REQUIREMENT: In the article below on Pakistan's bond sale, list every dollar amount given and what each one measures.

TEXT PROVIDED:
Pakistan is marketing its first dollar-denominated bond since September 2015 as it seeks to pump up its foreign-exchange reserves, which have slumped 25 per cent.
The South Asian nation set initial guidance on the 10-year offering in the low 7 per cent area, according to a person familiar with the matter, who isn’t authorized to speak publicly and asked not to be identified. Pakistan is also offering a five-year Sukuk, with initial price talk of 6 per cent. It’s targeting a sale of as much as $3 billion, Prime Minister Shahid Khaqan Abbasi said in a text message this week.
The $284 billion economy is struggling with political and economic turmoil. The government this week capitulated to a fundamentalist group that was seeking the resignation of the nation’s law minister, while an arrest warrant has been issued for Finance Minister Ishaq Dar for failing to attend court proceedings looking into corruption charges. The nation’s foreign-exchange reserves are lower than those of smaller neighbor Bangladesh.
Dar, who is on a medical leave of absence in London, has denied any wrongdoing.
“Given financing pressures, I wouldn’t be surprised if the government prioritized size over price,” Mark Baker, a Hong Kong-based portfolio manager at Aberdeen Standard Investments, said earlier this week. Pakistan’s economic situation has become more challenging, with the fiscal- and current-account deficits widening, he said.
The nation’s economy is showing signs of stress, with the current-account deficit more than doubling to $14.4 billion in the year through September. Foreign-exchange reserves held with the central bank dropped by 25 per cent to $13.3 billion in the year to Sept. 30.
S&P Global Ratings assigned a B rating, its fifth-lowest non-investment grade, to the proposed bond offering.

SUPPLIED INFORMATION:
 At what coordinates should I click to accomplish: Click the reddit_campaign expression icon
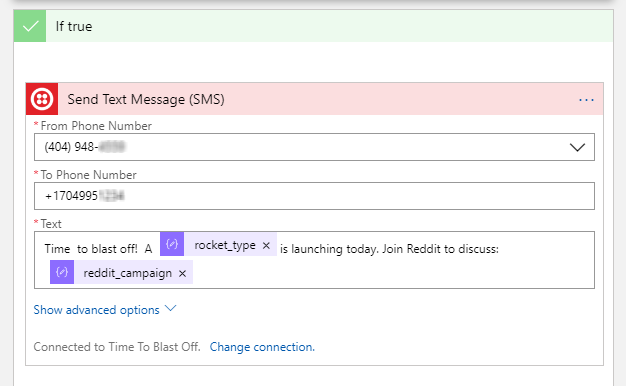(62, 272)
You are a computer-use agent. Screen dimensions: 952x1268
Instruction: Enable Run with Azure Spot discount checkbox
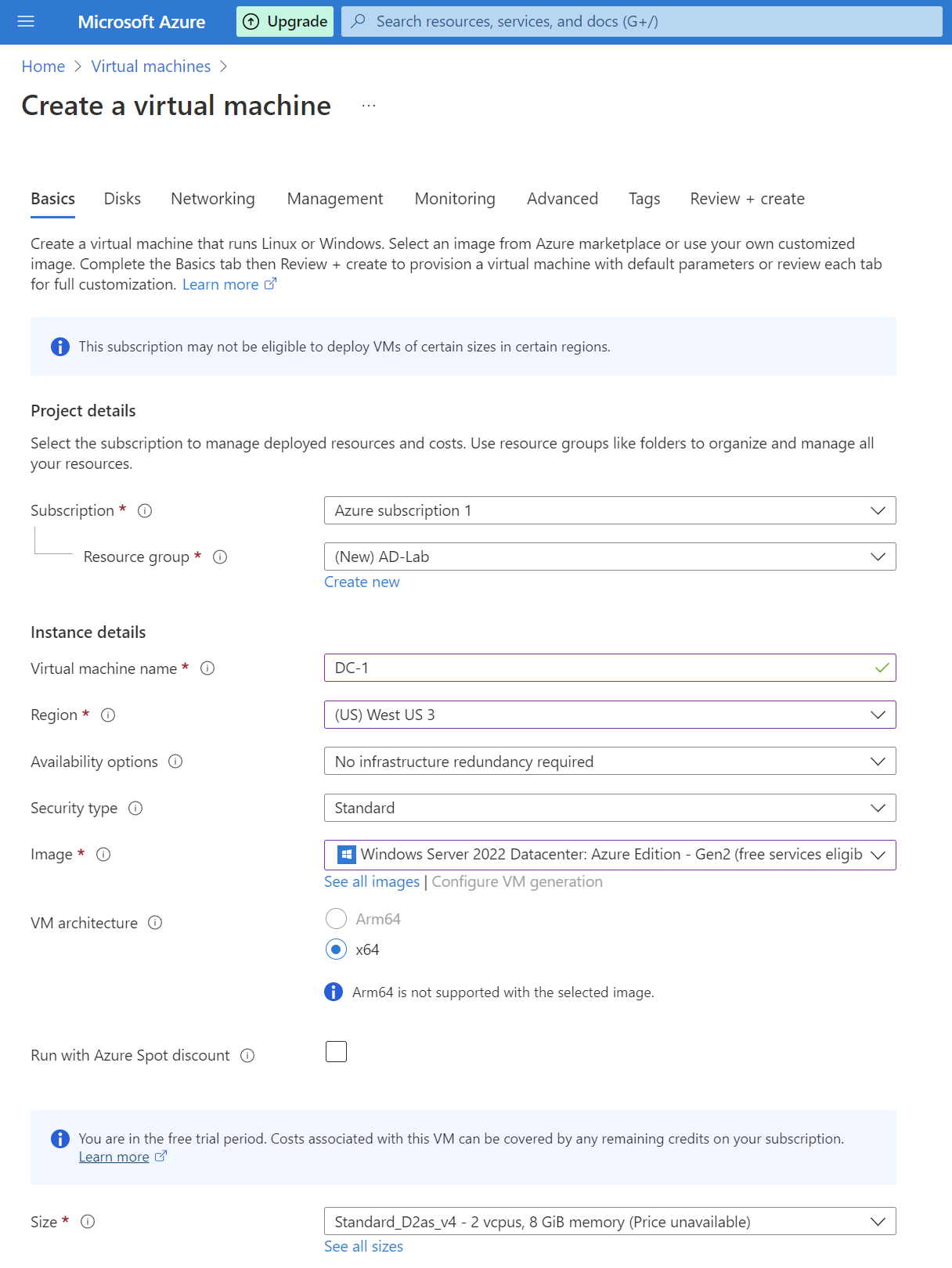tap(336, 1052)
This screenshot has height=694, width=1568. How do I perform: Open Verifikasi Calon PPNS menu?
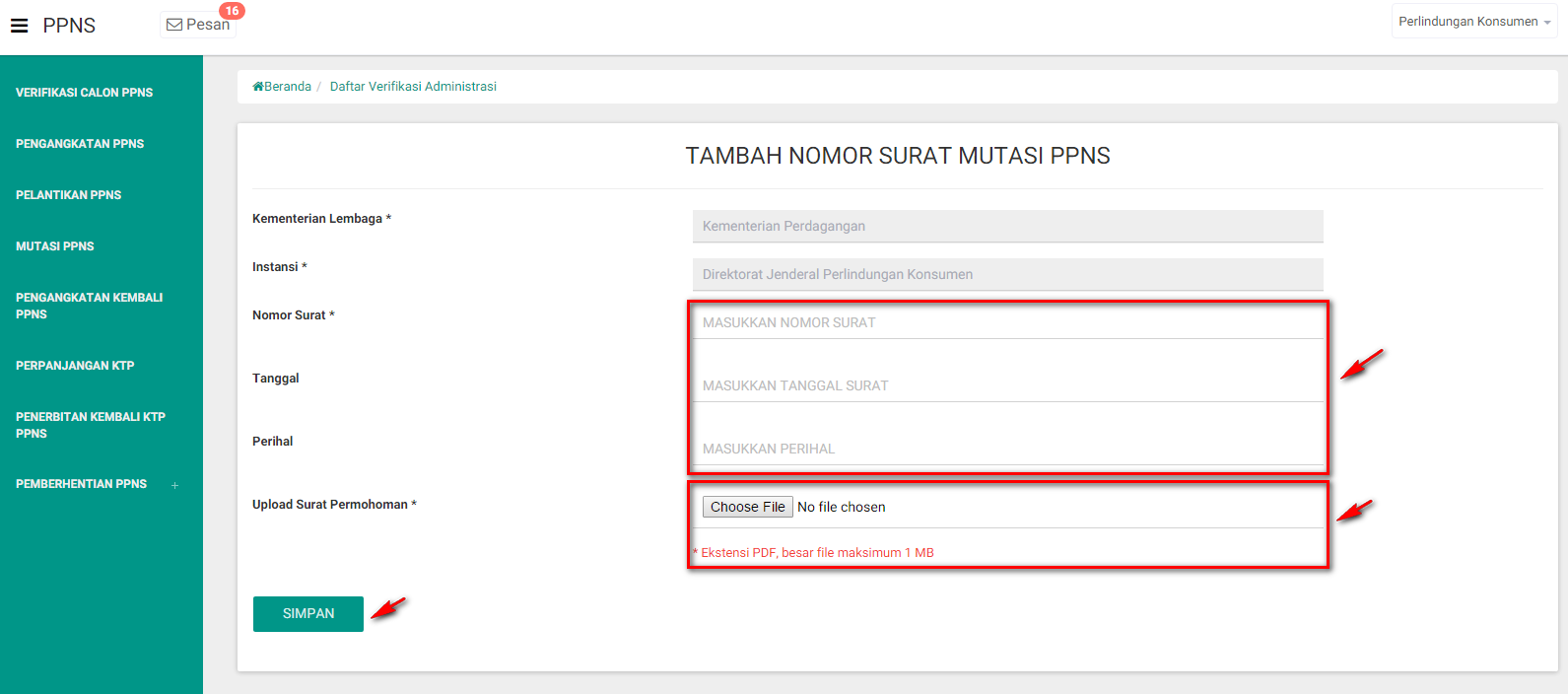[x=85, y=93]
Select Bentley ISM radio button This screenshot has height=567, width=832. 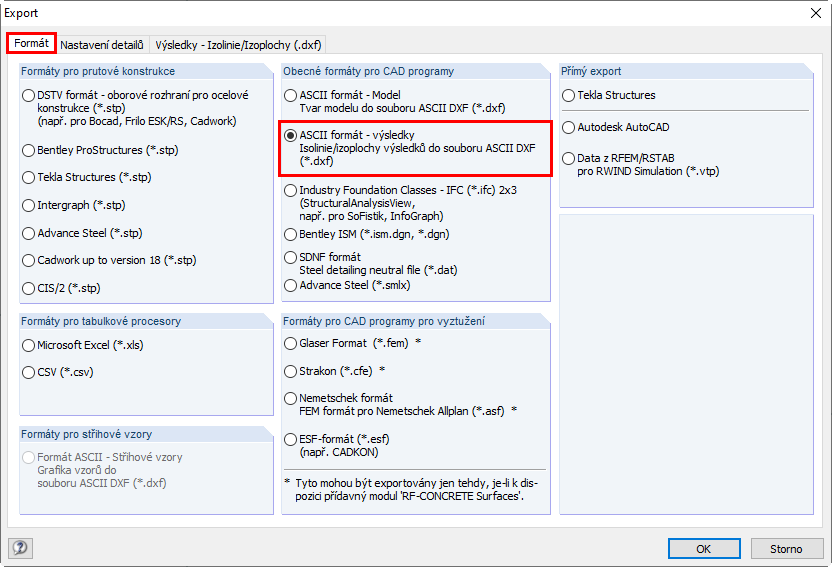pos(290,235)
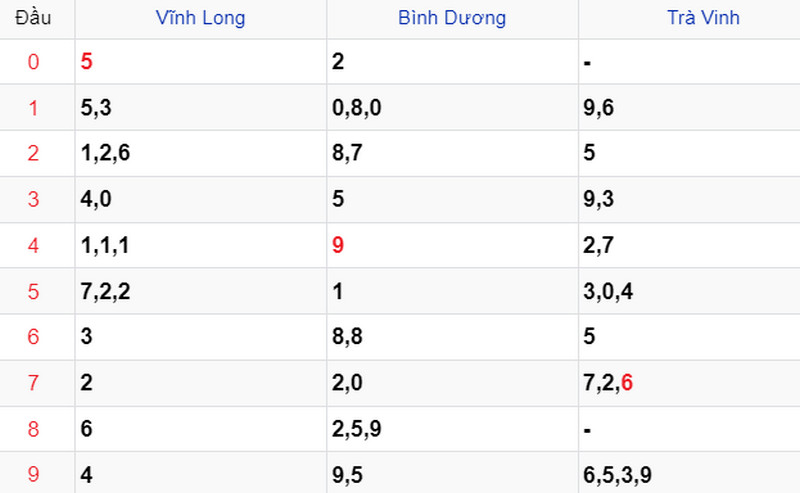Click the 1,2,6 cell under Vĩnh Long

tap(201, 153)
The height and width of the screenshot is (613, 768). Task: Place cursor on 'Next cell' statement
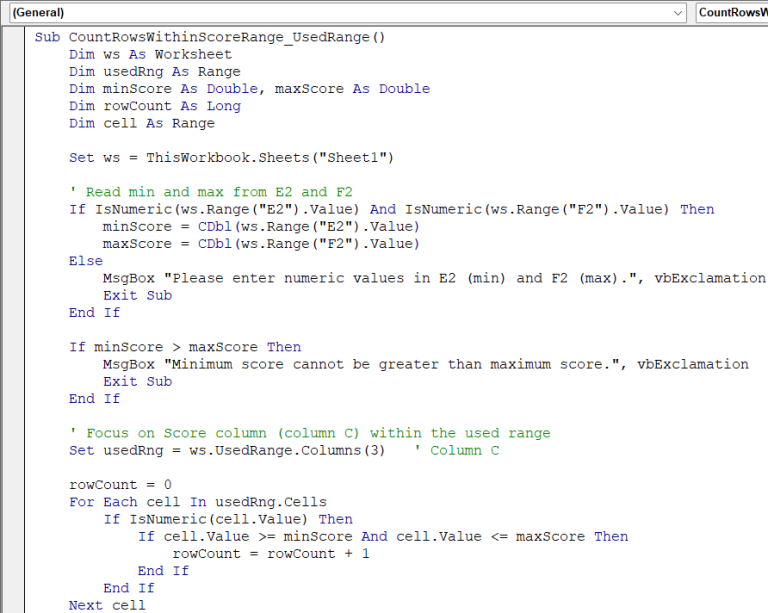click(x=107, y=605)
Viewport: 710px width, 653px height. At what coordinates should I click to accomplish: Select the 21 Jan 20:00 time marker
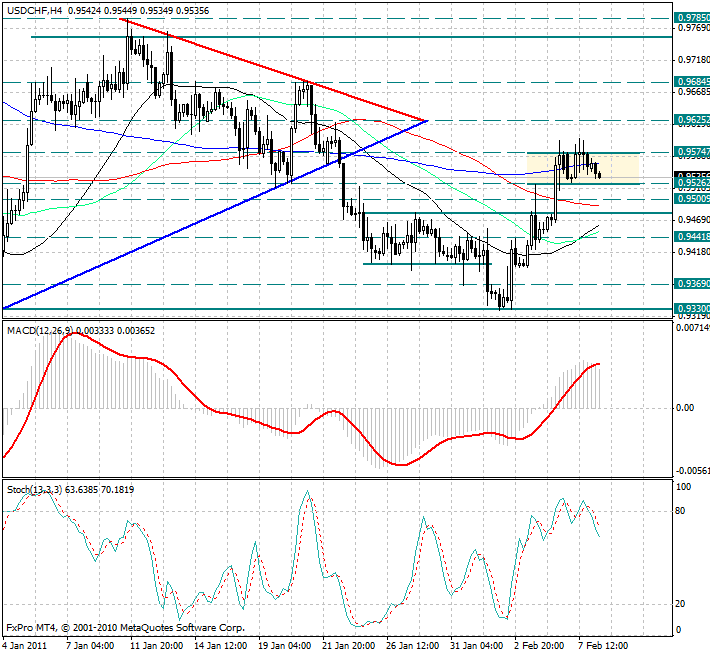point(350,645)
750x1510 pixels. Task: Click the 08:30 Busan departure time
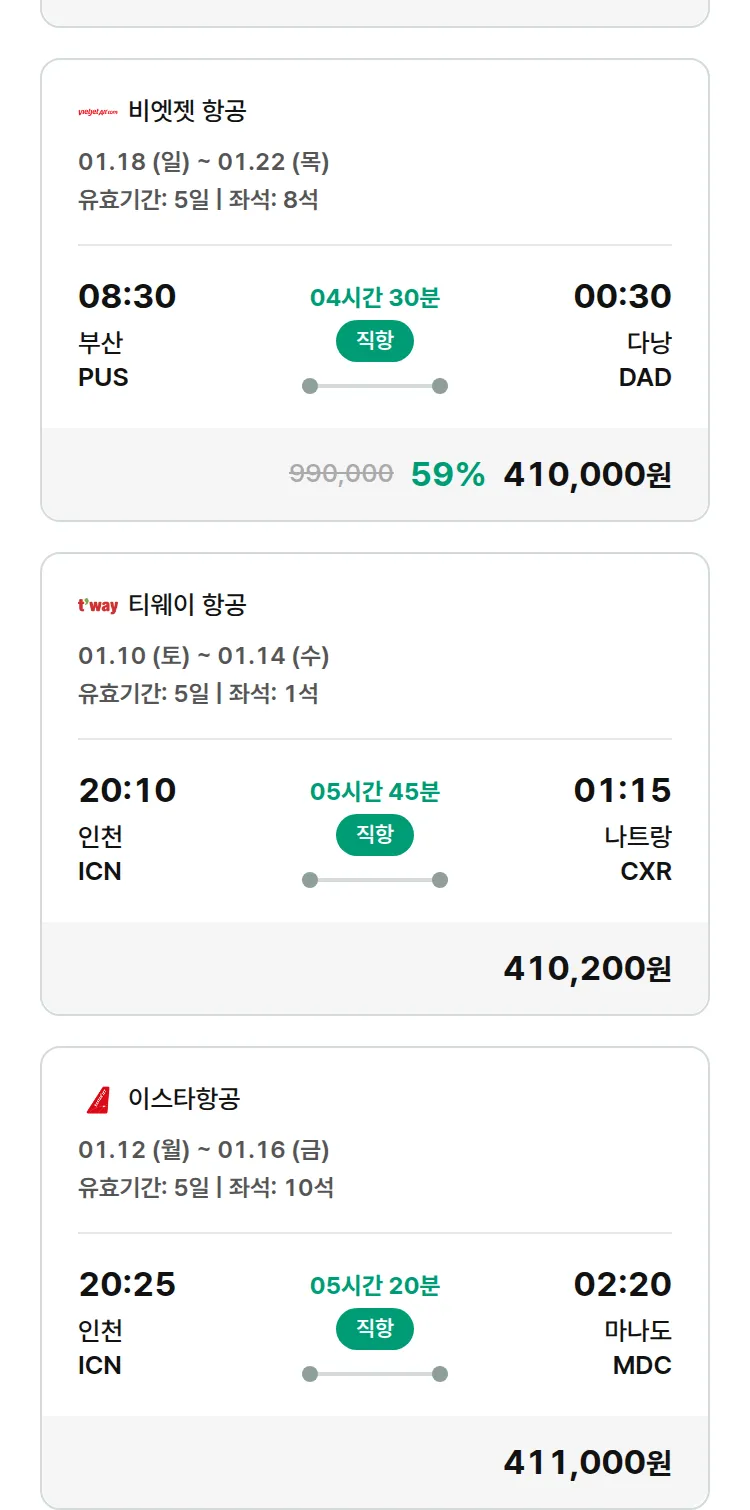pos(127,297)
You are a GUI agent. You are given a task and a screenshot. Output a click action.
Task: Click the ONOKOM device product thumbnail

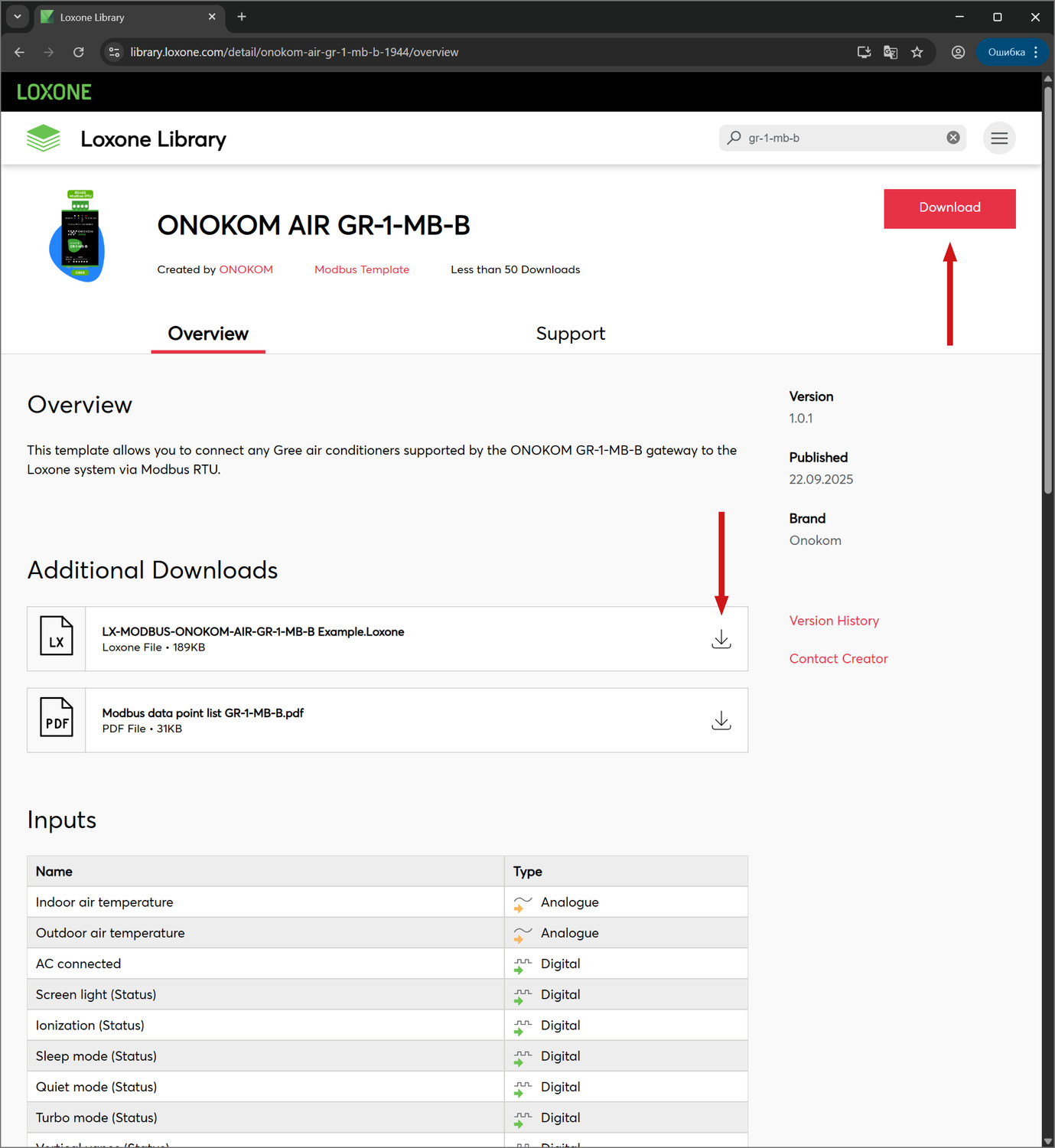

OUTPUT BELOW:
- $3 billion: the most Pakistan is targeting in the sale
- $284 billion: the size of Pakistan's economy
- $14.4 billion: the current-account deficit in the year through September
- $13.3 billion: the foreign-exchange reserves held with the central bank after a 25 per cent drop in the year to Sept. 30